# [Goal]
Recast the records as a JSON list of strings, one string per line, covering everything from the line containing "Verkkosivut (191, 957)" down to the line containing "59% increase (65, 950)", both included. Leave out blank lines and pictures.
>>>
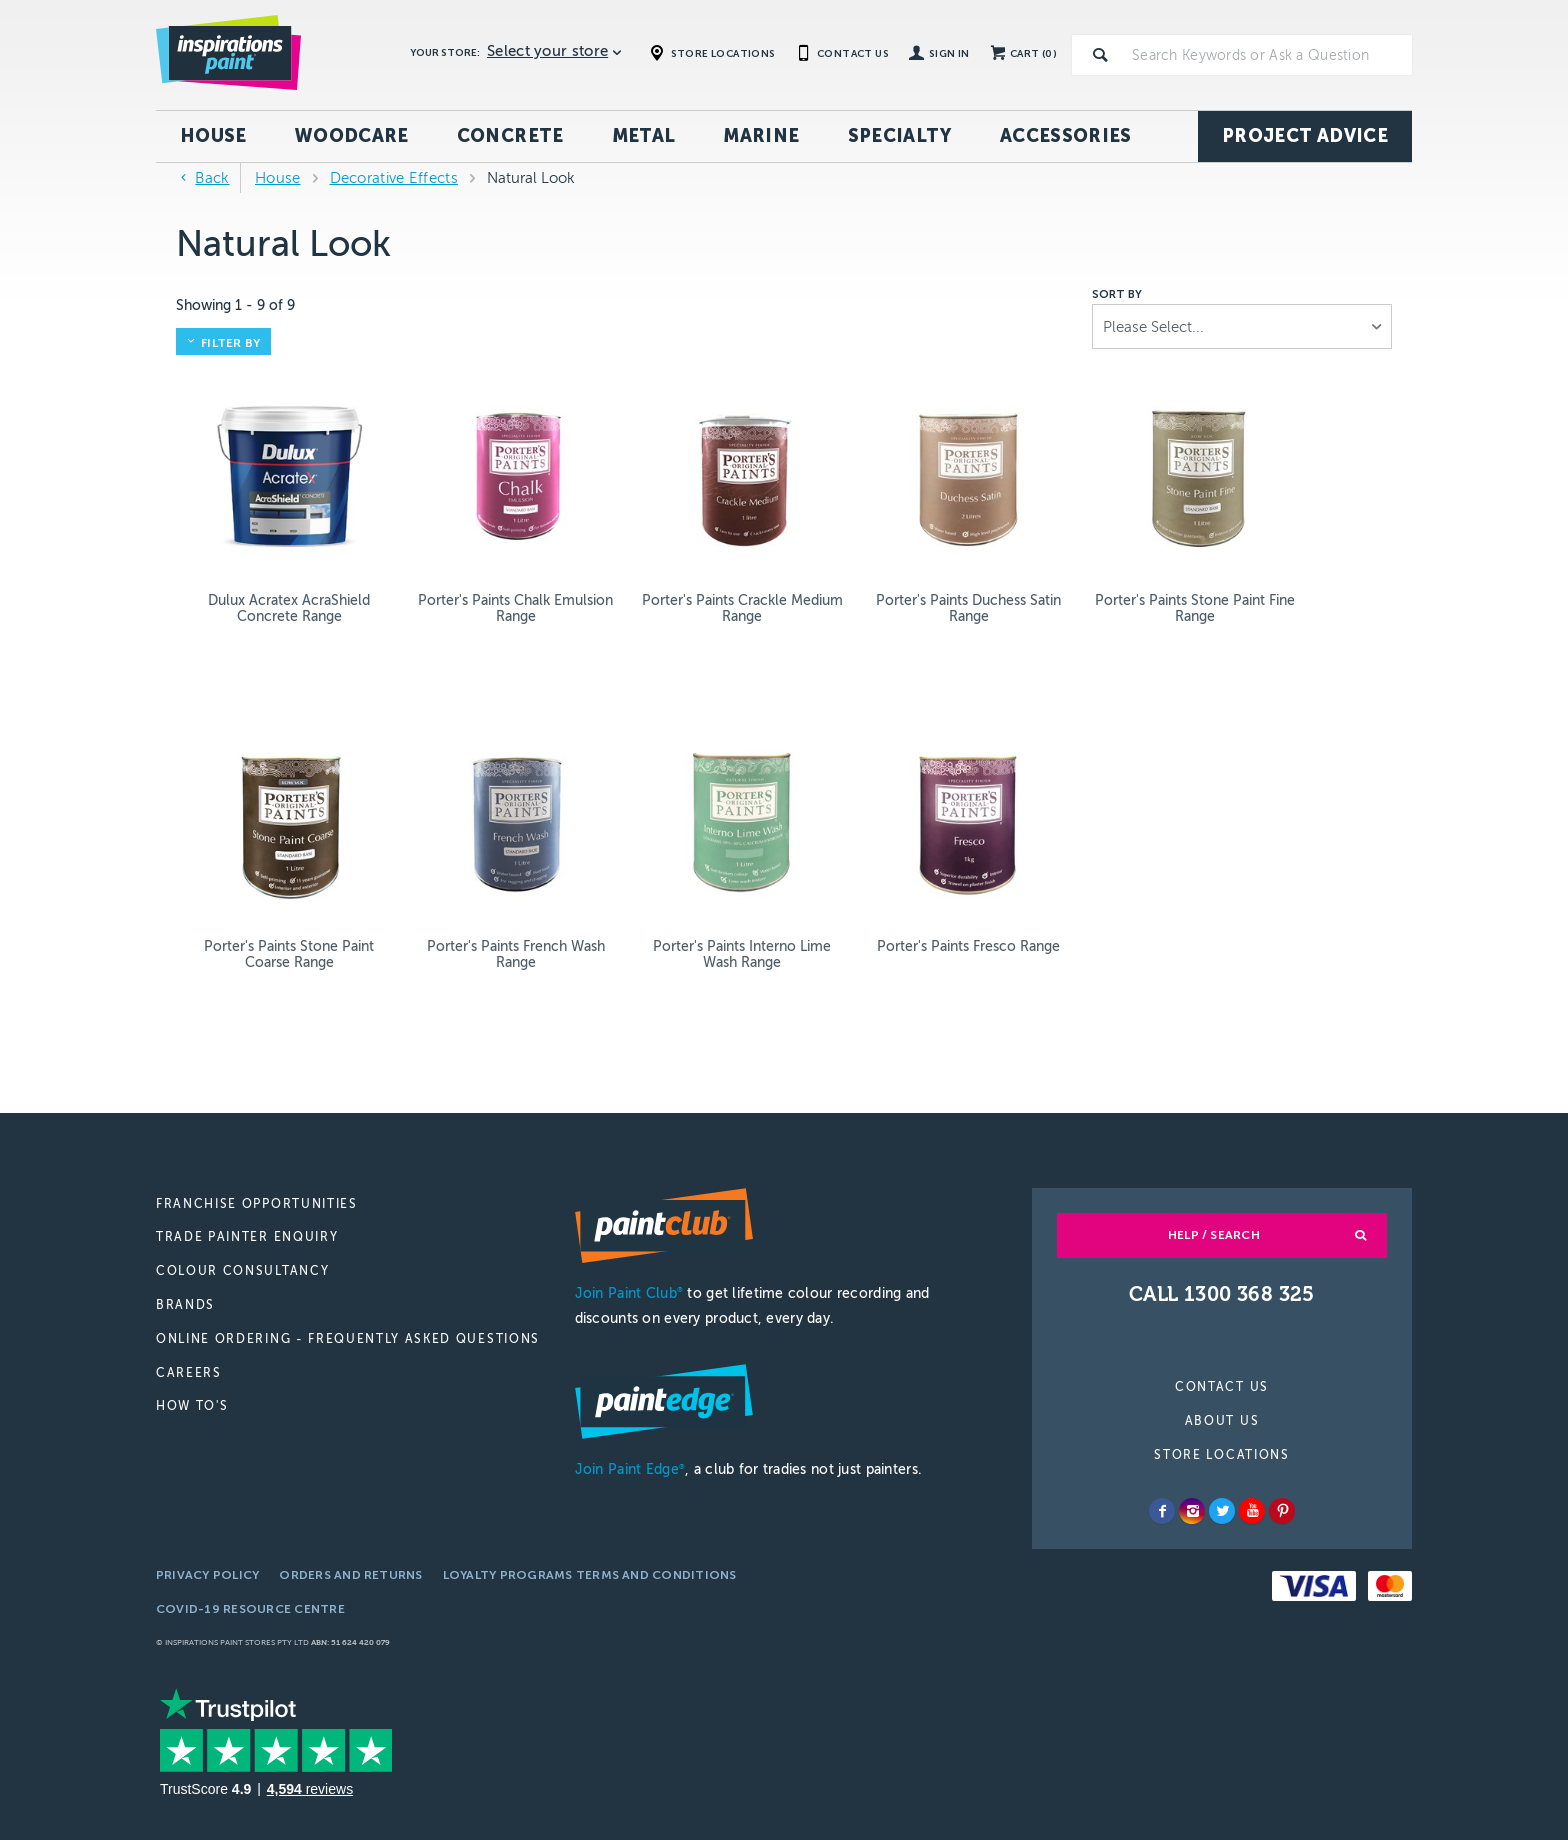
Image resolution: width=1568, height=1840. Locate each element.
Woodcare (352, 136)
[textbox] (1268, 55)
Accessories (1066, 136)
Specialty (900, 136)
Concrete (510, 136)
<<<
>>>
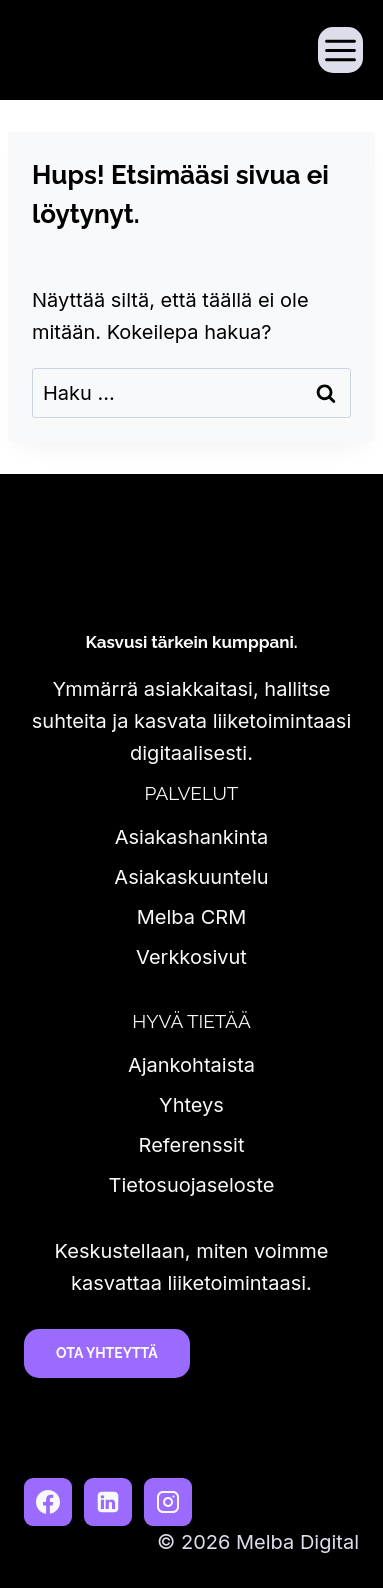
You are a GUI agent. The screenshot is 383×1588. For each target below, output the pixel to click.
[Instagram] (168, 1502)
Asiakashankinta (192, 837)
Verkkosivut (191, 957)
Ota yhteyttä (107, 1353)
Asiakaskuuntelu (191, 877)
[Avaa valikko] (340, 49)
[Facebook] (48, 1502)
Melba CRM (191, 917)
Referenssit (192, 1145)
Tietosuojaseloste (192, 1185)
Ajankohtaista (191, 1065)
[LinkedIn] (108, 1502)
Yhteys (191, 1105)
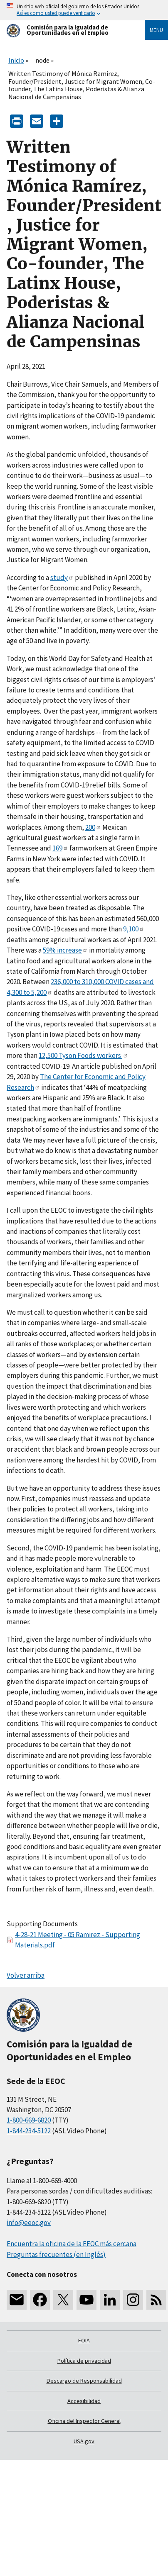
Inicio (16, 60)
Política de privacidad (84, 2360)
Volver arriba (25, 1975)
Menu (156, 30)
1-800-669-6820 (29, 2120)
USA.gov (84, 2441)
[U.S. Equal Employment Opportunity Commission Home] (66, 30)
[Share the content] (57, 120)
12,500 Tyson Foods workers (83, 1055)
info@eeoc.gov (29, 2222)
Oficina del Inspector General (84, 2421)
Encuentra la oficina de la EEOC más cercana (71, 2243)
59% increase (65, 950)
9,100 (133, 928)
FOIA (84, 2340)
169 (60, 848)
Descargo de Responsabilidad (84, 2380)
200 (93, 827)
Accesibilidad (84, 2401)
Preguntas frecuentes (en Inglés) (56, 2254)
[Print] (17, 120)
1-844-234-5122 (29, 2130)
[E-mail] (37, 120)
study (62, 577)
<<<
>>>
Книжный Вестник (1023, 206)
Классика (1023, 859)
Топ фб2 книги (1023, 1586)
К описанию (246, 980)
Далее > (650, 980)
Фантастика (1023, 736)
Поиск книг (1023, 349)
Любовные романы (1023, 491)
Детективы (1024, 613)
<<<
# [Right answer]
[
  "Verkkosivut (191, 957)",
  "Ota yhteyttä (107, 1353)",
  "Asiakaskuuntelu (191, 877)",
  "[Avaa valikko] (340, 49)",
  "[Facebook] (48, 1502)",
  "Melba CRM (191, 917)",
  "Referenssit (192, 1145)",
  "Tietosuojaseloste (192, 1185)",
  "Ajankohtaista (191, 1065)",
  "[LinkedIn] (108, 1502)",
  "Yhteys (191, 1105)",
  "Inicio (16, 60)",
  "Política de privacidad (84, 2360)",
  "Volver arriba (25, 1975)",
  "Menu (156, 30)",
  "1-800-669-6820 (29, 2120)",
  "USA.gov (84, 2441)",
  "[U.S. Equal Employment Opportunity Commission Home] (66, 30)",
  "[Share the content] (57, 120)",
  "12,500 Tyson Foods workers (83, 1055)",
  "info@eeoc.gov (29, 2222)",
  "Oficina del Inspector General (84, 2421)",
  "Encuentra la oficina de la EEOC más cercana (71, 2243)",
  "59% increase (65, 950)"
]